More “Stabilization”
The Government’s intention to stabilize the butter market was announced in a Press Association message from Christchurch printed on Saturday. The stabilization scheme, according to the Director of Internal Marketing (Mr F. R. Picot), will first be brought into operation in Wellington and will later be extended to other centres. Schemes to control other produce—eggs and honey, for a start —will be introduced subsequently. “It is the Government’s intention to coordinate the selling of primary produce,” said Mr Picot ... “I am firmly convinced that ultimately the stabilization of markets generally will be of substantial benefit to consumers and producers both . . .” The extent of the
•benefits that “consumers and producers both” are receiving from these schemes of State control—introduced variously in the name of stabilization, co-ordina-tion, or orderly marketing—was well illustrated in two reports which appeared on the same page as the account of Mr . Picot’s plans. One of them announced that the effect in Southland of the stabilization scheme for bacon would be an increase in the retail price of “not more than a penny a pound.” The price in the South Island, it was explained, had hitherto been lower than in the North, but “the new schedule” would result in “a levelling-up of prices” so that there would be one price right through the Dominion.

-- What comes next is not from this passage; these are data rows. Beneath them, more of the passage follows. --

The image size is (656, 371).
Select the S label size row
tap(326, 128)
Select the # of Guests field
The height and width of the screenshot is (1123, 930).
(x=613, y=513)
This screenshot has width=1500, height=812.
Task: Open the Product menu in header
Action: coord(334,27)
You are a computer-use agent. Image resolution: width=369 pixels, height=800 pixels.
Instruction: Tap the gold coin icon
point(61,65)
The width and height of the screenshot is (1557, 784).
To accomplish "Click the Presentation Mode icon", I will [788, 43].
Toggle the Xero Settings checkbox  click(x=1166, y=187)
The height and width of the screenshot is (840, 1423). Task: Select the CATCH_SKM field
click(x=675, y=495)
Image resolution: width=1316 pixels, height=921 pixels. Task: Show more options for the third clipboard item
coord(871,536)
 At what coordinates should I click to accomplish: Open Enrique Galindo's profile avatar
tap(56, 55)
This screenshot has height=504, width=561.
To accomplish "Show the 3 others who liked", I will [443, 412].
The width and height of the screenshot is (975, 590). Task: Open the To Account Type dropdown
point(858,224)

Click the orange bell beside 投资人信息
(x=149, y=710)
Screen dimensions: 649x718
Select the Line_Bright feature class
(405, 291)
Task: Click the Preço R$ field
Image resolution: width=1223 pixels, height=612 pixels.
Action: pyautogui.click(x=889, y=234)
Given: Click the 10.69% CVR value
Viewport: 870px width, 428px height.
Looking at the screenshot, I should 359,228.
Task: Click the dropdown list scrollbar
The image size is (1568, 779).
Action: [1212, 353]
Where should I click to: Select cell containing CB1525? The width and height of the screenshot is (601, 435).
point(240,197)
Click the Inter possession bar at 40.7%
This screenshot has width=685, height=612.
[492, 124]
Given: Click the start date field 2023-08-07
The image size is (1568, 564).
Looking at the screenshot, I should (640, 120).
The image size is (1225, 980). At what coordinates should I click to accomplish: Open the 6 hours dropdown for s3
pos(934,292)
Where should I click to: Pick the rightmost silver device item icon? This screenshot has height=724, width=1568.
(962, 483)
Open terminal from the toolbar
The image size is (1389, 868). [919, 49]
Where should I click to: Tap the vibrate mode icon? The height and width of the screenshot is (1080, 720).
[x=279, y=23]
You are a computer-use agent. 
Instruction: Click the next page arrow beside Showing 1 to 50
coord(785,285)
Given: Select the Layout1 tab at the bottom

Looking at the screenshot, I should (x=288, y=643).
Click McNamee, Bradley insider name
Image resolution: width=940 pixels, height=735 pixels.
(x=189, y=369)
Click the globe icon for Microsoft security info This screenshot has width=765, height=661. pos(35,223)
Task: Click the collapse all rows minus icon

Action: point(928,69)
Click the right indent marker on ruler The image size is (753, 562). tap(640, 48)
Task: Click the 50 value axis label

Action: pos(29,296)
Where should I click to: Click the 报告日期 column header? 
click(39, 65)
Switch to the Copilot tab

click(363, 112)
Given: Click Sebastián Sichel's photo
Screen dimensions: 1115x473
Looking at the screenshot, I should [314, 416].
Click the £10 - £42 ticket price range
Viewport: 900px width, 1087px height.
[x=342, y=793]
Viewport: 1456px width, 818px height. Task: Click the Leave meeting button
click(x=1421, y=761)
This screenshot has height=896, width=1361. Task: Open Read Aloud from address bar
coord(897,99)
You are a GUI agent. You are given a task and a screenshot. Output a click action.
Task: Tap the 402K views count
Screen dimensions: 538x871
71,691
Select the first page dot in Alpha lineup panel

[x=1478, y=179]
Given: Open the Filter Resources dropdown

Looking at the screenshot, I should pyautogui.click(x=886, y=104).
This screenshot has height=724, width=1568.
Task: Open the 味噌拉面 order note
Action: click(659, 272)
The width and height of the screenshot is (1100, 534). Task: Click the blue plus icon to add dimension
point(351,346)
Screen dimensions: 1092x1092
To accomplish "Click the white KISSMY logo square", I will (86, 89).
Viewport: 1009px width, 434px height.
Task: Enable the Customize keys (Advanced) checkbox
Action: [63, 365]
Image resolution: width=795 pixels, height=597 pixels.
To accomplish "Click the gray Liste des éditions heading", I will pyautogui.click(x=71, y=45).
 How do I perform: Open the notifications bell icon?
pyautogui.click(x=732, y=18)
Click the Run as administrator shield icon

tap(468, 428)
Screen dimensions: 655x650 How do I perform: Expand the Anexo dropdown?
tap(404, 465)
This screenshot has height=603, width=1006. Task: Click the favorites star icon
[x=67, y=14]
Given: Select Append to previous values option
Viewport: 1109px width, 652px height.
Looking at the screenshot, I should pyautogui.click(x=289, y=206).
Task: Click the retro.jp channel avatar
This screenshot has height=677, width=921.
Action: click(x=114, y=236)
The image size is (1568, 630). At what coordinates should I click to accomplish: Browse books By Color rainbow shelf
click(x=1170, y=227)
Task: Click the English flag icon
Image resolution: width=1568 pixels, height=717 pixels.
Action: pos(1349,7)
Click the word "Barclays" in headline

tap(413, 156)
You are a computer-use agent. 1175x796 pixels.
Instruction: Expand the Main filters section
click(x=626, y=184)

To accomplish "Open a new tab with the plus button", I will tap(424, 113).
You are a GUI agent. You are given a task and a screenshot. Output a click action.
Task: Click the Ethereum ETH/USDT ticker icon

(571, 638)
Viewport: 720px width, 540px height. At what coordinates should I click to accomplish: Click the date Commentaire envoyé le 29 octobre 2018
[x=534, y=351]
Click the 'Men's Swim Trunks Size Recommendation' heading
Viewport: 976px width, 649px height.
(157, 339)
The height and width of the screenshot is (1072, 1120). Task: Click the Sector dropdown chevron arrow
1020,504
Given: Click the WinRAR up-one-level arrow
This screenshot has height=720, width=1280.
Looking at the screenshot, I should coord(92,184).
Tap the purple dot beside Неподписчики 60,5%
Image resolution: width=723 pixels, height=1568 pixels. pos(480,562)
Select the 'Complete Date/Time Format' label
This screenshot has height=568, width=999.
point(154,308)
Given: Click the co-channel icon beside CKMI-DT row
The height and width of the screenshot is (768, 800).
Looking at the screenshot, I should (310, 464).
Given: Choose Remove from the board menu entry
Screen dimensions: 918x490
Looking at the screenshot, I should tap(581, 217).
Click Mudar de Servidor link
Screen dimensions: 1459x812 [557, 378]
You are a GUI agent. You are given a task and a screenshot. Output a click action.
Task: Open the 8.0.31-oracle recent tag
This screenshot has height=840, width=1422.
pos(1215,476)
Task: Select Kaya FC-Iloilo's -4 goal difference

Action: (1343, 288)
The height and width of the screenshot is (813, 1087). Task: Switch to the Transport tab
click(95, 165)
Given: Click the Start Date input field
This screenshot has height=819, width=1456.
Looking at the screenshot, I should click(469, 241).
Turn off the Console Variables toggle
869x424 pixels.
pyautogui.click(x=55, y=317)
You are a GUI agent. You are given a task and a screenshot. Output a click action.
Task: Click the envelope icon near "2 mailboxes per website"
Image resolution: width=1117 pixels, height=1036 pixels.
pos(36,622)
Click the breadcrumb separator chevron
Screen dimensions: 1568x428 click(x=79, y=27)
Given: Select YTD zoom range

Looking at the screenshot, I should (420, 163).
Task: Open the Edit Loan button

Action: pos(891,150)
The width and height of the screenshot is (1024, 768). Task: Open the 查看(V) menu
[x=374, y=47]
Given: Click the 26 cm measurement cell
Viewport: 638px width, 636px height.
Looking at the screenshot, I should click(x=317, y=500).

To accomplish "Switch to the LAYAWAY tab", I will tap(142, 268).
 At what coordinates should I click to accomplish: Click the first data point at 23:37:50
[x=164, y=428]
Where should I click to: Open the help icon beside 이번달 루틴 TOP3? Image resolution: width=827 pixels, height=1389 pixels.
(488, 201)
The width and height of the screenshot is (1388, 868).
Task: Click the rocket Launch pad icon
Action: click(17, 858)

Consumers in the South Island will, no doubt, be properly thankful for the “benefit” of paying a penny more for their bacon. The other report, also from Christchurch, described a meeting of onion growers called to protest against the new marketing regulations which “are said to have hampered trade to the point of total restriction.” The growers issued a statement declaring that “marketing has never been in a more hopeless condition . . . The grades fixed for onions are considered to be based on an insufficient knowledge of the onion crop, and the regulations on the whole are roundly condemned as being irritating without being of any benefit to the growers. . .” This is the way in which one section of producers has expressed appreciation of the “benefit” of what has been called “orderly marketing.” And there is little doubt that as the Government interferes with the marketing of other foodstuffs the volume of protest will grow. Producers, traders and consumers are finding out for themselves the cost of these attempts at the State regulation of business.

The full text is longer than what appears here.